Hi, :lol: Could you really be a long lost member of the Hogg family.
I will have to think of a qualifying question to put in my will.
I really hope she finds a good home. 
Hoggy.


----------



## ChesterUK (Dec 22, 2019)

Ah could be right there. He had a mechanical injection XR3i after the XR3 and that probably had those wheels on. Then moved on to the Orion 1.6i, but preferred the Escort for handling. Some years ago now, long before I could drive!


----------



## Hoggy (May 8, 2002)

ChesterUK said:


> Ah could be right there. He had a mechanical injection XR3i after the XR3 and that probably had those wheels on. Then moved on to the Orion 1.6i, but preferred the Escort for handling. Some years ago now, long before I could drive!

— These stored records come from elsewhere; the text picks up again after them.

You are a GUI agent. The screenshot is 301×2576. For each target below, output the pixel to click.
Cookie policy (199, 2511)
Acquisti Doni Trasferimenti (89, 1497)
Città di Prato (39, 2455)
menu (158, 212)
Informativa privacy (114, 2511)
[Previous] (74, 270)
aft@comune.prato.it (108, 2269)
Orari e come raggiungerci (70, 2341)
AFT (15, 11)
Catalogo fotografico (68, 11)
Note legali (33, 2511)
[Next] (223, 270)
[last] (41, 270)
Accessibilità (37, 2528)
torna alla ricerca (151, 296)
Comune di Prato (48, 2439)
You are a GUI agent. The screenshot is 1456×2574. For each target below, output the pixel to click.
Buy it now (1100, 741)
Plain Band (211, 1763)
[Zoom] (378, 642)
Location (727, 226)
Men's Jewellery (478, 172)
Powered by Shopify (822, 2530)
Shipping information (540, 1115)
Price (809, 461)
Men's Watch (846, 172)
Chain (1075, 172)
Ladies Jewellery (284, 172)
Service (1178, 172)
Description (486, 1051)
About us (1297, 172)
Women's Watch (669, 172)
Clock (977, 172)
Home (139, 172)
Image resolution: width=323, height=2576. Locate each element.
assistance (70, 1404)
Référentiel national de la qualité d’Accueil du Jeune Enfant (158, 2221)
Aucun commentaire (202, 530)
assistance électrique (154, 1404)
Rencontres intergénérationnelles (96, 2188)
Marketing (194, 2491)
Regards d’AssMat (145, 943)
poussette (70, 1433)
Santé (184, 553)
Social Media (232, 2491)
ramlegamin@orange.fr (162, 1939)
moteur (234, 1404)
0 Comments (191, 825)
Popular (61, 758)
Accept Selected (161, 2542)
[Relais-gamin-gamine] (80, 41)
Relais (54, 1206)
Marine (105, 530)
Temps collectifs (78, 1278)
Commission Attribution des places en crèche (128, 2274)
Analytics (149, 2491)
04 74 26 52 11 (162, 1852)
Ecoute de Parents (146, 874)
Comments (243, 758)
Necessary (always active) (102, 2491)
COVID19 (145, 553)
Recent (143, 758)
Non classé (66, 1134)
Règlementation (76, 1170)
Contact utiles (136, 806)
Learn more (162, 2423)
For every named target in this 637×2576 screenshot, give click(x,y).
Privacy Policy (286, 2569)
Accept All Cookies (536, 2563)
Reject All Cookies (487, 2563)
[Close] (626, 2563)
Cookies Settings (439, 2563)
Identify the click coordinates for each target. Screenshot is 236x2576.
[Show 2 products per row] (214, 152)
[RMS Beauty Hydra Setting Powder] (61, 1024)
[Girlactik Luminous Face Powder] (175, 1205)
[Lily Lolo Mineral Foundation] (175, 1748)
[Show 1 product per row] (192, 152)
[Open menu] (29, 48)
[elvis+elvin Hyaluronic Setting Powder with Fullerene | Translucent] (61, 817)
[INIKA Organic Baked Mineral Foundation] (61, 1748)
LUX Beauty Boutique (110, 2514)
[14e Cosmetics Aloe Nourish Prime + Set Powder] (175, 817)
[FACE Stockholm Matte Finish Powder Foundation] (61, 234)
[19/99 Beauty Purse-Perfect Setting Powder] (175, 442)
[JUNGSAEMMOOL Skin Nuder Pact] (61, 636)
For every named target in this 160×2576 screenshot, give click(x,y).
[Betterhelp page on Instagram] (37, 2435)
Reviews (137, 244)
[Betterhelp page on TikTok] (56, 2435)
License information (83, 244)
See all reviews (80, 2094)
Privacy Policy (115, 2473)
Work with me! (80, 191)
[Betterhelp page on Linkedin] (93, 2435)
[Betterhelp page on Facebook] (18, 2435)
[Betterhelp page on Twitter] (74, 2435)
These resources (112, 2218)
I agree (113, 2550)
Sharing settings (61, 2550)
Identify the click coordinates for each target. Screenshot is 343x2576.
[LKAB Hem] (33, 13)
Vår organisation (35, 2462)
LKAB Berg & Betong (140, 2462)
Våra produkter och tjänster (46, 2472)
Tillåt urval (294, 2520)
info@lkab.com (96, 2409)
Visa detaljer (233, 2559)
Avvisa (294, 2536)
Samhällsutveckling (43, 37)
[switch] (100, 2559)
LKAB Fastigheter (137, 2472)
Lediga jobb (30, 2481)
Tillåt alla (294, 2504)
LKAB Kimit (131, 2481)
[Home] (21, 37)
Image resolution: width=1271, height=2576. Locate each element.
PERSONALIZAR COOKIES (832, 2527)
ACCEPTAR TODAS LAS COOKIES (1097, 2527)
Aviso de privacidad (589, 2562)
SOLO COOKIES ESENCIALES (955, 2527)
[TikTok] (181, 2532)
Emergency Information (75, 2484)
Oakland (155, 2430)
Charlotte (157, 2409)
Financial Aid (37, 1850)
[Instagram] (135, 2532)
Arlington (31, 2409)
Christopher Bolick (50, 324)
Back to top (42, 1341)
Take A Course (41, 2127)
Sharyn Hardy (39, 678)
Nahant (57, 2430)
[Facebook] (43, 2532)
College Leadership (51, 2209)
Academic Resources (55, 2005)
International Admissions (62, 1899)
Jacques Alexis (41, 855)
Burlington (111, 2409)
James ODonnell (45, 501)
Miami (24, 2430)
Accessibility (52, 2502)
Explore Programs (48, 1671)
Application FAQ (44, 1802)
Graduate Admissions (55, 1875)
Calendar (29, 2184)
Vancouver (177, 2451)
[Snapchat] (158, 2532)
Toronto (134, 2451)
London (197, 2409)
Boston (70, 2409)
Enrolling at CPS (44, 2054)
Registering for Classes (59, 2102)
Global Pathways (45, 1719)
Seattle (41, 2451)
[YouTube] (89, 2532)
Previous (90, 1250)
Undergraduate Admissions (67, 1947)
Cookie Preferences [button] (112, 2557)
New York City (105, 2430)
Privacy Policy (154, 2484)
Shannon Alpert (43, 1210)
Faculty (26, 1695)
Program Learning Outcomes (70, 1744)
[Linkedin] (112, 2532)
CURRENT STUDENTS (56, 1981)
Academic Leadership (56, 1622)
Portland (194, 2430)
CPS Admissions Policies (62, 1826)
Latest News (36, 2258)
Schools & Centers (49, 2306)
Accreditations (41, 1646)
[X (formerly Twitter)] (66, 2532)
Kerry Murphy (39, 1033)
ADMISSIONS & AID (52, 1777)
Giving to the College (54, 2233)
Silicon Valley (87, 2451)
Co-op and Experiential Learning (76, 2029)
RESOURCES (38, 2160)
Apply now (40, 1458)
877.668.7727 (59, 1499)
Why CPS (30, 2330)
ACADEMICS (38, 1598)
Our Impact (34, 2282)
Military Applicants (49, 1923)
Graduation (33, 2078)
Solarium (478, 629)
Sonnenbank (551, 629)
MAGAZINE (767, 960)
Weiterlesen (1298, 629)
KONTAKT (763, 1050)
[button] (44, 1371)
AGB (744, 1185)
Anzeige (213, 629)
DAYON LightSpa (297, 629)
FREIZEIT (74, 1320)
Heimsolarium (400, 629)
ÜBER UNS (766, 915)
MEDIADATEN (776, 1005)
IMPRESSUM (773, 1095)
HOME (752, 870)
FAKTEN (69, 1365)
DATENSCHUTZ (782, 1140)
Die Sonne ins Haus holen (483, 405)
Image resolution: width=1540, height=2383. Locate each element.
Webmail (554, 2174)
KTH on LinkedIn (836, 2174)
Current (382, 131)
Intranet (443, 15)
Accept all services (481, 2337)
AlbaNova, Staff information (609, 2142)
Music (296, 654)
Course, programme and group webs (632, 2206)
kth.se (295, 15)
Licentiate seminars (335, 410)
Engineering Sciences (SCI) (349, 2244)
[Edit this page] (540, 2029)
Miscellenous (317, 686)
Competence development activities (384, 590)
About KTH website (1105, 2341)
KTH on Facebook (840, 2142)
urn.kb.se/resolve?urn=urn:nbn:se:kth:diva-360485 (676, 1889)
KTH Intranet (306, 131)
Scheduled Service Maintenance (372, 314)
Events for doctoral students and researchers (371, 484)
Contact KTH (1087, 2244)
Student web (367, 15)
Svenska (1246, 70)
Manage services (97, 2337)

Hi, [smiley=thumbsup.gif] 38 years I've owned her & she's been a wonderful car.
German cars used to be reliable.
Hoggy.


----------



## HOGG (Mar 30, 2018)

Iss been realiable Hoggy because you've not gone anywhere in it yet....
62k... that's like 1600 miles a year.

Sent from my SM-G930F using Tapatalk


----------



## Hoggy (May 8, 2002)

HOGG said:


> Iss been realiable Hoggy because you've not gone anywhere in it yet....
> 62k... that's like 1600 miles a year.
> 
> Sent from my SM-G930F using Tapatalk


 :roll: Name removed from Will [smiley=thumbsdown.gif] 
Hoggy.


----------



## HOGG (Mar 30, 2018)

Hahahaha
But I'll drive it everyday and it'll live in the garage next to my bike 

Sent from my SM-G930F using Tapatalk


----------



## JorgeTTCQ (May 7, 2002)

Amazing Hoggy, congratulations, looks really like new. Great job during 38 years!!

All the best.


----------